If you're a fan of science fiction, turn off that TV and go read a novel instead.

The market for original, non-media-based SF novels is shrinking alarmingly. Books are where SF writers make their money; it's been a long, long time since anyone was able to make a decent living writing SF short stories, and it looks like the day is coming when novelists won't be able to support themselves, either. Star Trek/Bab 5/etc. novels are fun, but let's face it, they're literary junk food, and don't do anything to expand the boundaries of the genre. And right now, they're the dominant market share.
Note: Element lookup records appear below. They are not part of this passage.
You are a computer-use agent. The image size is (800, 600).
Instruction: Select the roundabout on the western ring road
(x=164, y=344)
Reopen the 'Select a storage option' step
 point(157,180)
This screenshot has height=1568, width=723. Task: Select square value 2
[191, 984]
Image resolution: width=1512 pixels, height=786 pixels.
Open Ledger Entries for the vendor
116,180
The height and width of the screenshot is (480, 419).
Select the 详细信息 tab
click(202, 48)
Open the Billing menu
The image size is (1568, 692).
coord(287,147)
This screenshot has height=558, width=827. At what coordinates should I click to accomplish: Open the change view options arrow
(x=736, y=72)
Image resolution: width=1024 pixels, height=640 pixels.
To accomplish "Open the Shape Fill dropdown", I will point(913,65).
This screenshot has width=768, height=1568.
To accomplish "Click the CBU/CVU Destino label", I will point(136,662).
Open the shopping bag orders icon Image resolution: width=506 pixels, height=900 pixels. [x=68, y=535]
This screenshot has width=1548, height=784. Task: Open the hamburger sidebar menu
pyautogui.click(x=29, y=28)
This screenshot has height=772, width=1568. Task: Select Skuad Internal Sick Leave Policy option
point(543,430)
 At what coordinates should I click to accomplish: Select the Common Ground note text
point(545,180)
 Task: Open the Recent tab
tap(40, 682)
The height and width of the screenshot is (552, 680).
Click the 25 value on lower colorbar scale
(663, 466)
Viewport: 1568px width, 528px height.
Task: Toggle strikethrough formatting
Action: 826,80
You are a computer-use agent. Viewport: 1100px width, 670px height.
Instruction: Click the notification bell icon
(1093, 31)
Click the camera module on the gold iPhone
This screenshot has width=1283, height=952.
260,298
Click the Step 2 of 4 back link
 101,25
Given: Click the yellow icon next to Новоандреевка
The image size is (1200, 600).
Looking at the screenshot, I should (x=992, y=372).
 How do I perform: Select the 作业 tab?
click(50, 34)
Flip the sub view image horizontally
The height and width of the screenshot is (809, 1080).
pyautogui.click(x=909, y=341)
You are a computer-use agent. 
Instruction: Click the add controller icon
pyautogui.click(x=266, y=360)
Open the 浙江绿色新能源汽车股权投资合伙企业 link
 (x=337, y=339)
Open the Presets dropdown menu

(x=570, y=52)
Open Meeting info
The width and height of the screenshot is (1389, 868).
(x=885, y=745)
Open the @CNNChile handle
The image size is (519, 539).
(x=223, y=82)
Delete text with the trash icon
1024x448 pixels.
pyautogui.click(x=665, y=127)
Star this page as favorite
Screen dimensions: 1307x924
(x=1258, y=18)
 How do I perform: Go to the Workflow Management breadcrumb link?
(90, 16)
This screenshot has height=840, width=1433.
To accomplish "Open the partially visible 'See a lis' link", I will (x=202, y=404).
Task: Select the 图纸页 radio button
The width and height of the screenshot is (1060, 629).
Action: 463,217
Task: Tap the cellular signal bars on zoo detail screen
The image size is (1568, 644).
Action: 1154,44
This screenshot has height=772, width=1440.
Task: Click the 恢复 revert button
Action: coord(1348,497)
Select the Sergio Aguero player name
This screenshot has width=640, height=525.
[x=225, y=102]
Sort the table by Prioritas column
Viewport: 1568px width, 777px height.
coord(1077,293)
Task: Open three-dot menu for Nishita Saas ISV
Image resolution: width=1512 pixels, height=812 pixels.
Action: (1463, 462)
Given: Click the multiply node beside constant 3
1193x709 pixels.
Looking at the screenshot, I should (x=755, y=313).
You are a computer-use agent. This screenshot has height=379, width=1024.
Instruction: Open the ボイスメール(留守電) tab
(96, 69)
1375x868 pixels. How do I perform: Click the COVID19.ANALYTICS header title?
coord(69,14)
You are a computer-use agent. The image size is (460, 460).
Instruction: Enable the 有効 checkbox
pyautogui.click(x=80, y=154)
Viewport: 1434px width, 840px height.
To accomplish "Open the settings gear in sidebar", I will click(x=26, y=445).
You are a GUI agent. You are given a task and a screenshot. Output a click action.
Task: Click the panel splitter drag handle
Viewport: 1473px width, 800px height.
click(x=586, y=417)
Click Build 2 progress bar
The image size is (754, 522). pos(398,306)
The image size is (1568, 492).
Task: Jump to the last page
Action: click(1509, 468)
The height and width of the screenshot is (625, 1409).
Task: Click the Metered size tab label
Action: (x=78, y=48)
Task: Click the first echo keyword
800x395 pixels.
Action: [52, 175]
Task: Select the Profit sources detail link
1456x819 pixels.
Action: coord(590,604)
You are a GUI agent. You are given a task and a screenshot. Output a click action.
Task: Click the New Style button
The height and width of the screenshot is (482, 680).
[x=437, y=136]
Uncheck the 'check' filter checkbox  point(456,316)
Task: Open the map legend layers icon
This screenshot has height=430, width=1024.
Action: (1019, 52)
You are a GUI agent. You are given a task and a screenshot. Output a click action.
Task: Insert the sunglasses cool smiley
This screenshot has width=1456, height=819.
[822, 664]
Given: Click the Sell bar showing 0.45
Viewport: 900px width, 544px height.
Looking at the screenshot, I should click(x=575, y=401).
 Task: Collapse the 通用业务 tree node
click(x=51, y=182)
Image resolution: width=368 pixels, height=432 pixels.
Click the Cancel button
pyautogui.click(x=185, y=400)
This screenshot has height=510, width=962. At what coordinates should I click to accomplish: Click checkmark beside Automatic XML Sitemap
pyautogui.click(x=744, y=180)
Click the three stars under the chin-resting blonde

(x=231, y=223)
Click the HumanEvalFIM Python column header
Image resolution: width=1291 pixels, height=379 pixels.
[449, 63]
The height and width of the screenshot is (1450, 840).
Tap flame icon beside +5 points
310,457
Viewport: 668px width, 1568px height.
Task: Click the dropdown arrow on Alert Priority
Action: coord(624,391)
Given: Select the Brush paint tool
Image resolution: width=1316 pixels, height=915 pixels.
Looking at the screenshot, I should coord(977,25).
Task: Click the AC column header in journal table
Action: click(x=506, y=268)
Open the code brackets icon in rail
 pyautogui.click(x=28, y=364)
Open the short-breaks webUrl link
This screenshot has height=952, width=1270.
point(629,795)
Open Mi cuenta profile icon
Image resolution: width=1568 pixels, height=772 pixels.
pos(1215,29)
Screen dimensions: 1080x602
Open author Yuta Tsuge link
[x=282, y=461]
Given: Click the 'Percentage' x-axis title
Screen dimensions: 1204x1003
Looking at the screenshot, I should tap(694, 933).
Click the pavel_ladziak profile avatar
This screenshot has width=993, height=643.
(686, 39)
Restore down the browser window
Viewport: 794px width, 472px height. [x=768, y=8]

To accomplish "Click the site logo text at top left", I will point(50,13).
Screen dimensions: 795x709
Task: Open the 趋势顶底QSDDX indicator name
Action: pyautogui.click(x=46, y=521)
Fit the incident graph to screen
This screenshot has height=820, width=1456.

And think about this: the average advance for a 80,000-120,000 word SF novel is $5,000. Most books don't earn much past their advances, so that's often all a writer gets for what represents several months (if not years) of work. On those terms, a writer needs to put out four books a year to make as much as a filing clerk. Or (if he or she has become a bit of a "name" writer) he or she gives up on original work and joins the stable of writers churning out media tie-in novels (which generally pay at least $7,000 and can go into five figures for established/well-agented writers).

Sound bad? It's worse if you consider that Paramount will pay $5,000 for a Star Trek story idea. That's right, not a script, but an idea pitched over the phone. And even at their best, I don't think any of Trek's $5,000 plotlines have a tenth the artistic merit (or the entertainment value) of the 5-cents-a-word SF novels that are sitting neglected on bookstore shelves around the U.S.

TV SF is (with a few exceptions) fun, cheap, mindless entertainment, but remember that the best SF ideas always start in fiction and, if we're lucky, make their way into media (William Gibson was paving the way for The Matrix back in the mid-1980s). I've never seen it work the other way around. So head to your local bookstore and make an investment in the future health of SF.